On October 24, 2019, the National Museum of Literature of Ukraine hosted an anniversary evening dedicated to the 90th anniversary of Dmytro Pavlychko, where the fifth and sixth (last) volumes of his memoirs were presented.

== Awards and honors ==
- Order of the Red Banner of Labour (1960)
- Order of the Badge of Honour (1967)
- Shevchenko National Prize (1977)
- Order of Friendship of Peoples (1979)
- International Botev Prize (1986)
- Order of Merit (Ukraine), 3rd class (1997)
- Order of Prince Yaroslav the Wise, 5th class (1999)
- Antonovych prize (2004)
- Hero of Ukraine (2004)
- Order of Prince Yaroslav the Wise, 4th class (2009)
- Order of Liberty (Ukraine) (2015)

== Published works ==
- Lyubov i nenavist ("Love and hatred"), 1953.
- Moya zemlya ("My land"), 1953.
- Chorna nytka ("Black thread"), 1958.
- Pravda klyche ("Truth is calling"), 1958.
- Granoslov, 1968.
- Sonety podilskoy oseny ("Podillian autumn sonnets"), 1973.
- Taemnytsya tvogo oblychchia ("Mystery of your face"), 1974, 1979.
- Magistralyamy slova ("Through word's highways"), literary criticism, 1978.
- Nad glybynamy ("Upon the depths"), literary criticism, 1984.
- Spiral, 1984.
- Poemy i pritchi ("Poems and parables"), 1986.
- Bilya muzhniogo slova ("Next to the courageous word"), literary criticism, 1988.
- Pokayanni psalmy ("Repentance psalms"), 1994.
- World sonnets (translation), 1983.

==Books==
- Dmytro Vasylovych Pavlychko. (2004).
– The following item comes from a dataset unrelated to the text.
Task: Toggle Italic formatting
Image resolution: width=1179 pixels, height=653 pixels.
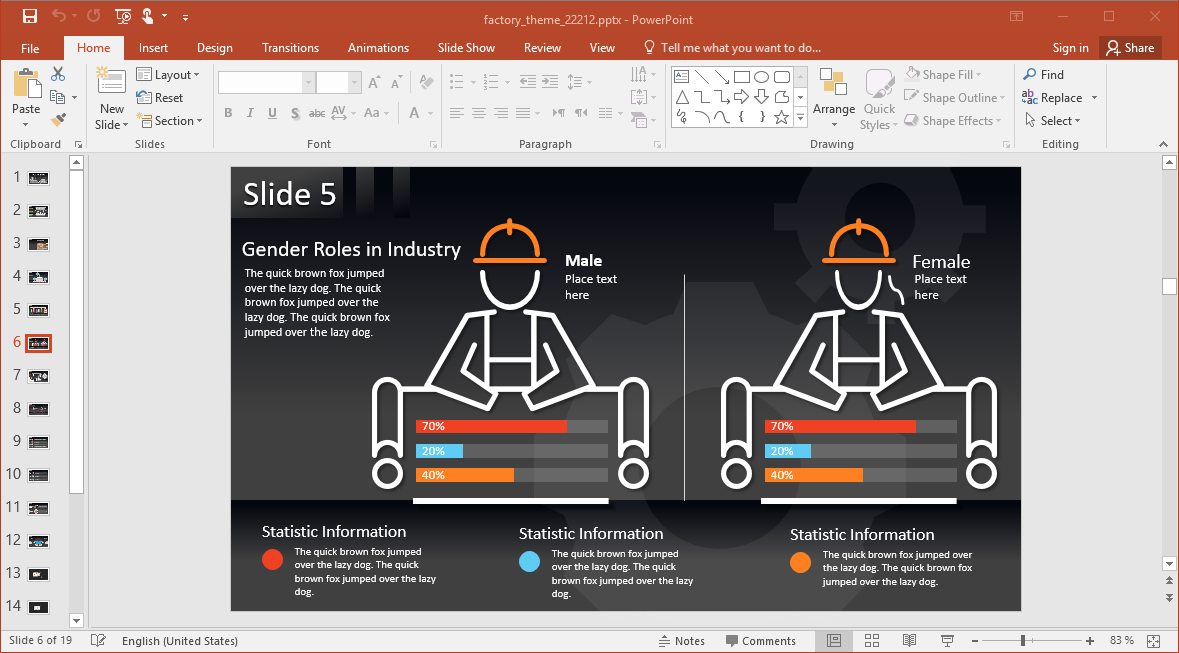Action: coord(250,113)
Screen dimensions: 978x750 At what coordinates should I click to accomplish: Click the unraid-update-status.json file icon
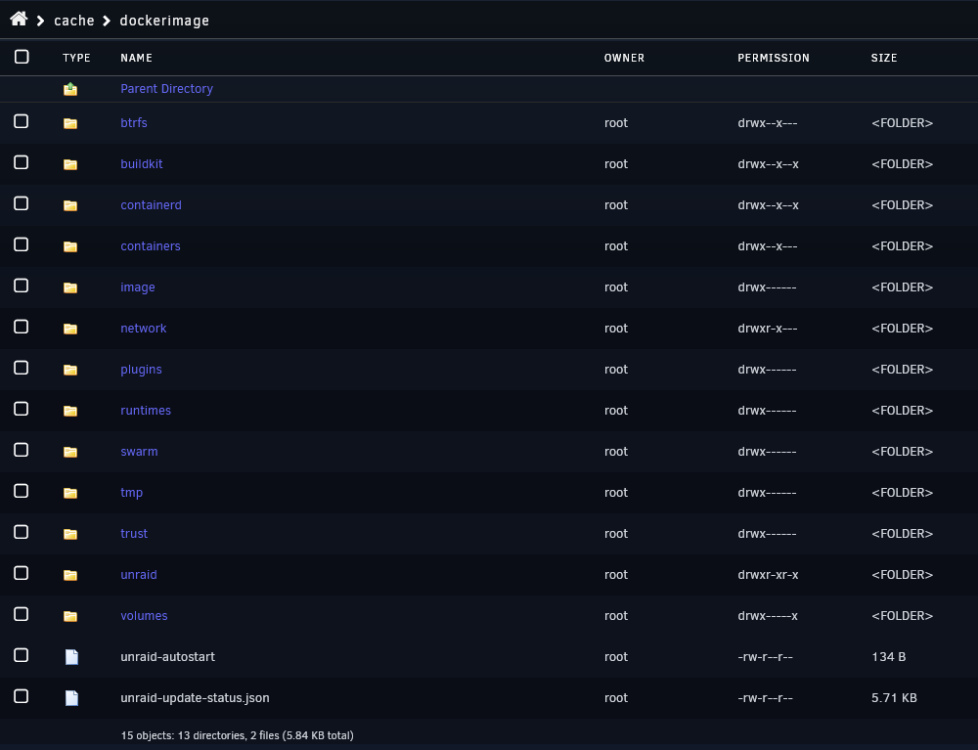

Ukrainska Natsionalna Ideia : Statti, Vystupy, Interv'iu, Dokumenty, Vyd-vo Solomii Pavlychko Osnovy. ISBN 978-966-500-124-9.
- Dmytro Vasylovych Pavlychko. (2002). Naperstok : Poezii, Vyd-vo Solomii Pavlychko Osnovy. ISBN 978-966-500-227-7.
- Dmytro Vasylovych Pavlychko. (2002). Ukrainska Natsionalna Ideia, Vydavnychyi dim KM Akademiia. ISBN 978-966-518-172-9.
- Dmytro Vasylovych Pavlychko. (1988). Bilia Muzhnoho Svitla : Literaturno-Krytychni Statti, Spohady, Vystupy, Rad. pysmennyk. ISBN 978-5-333-00026-2.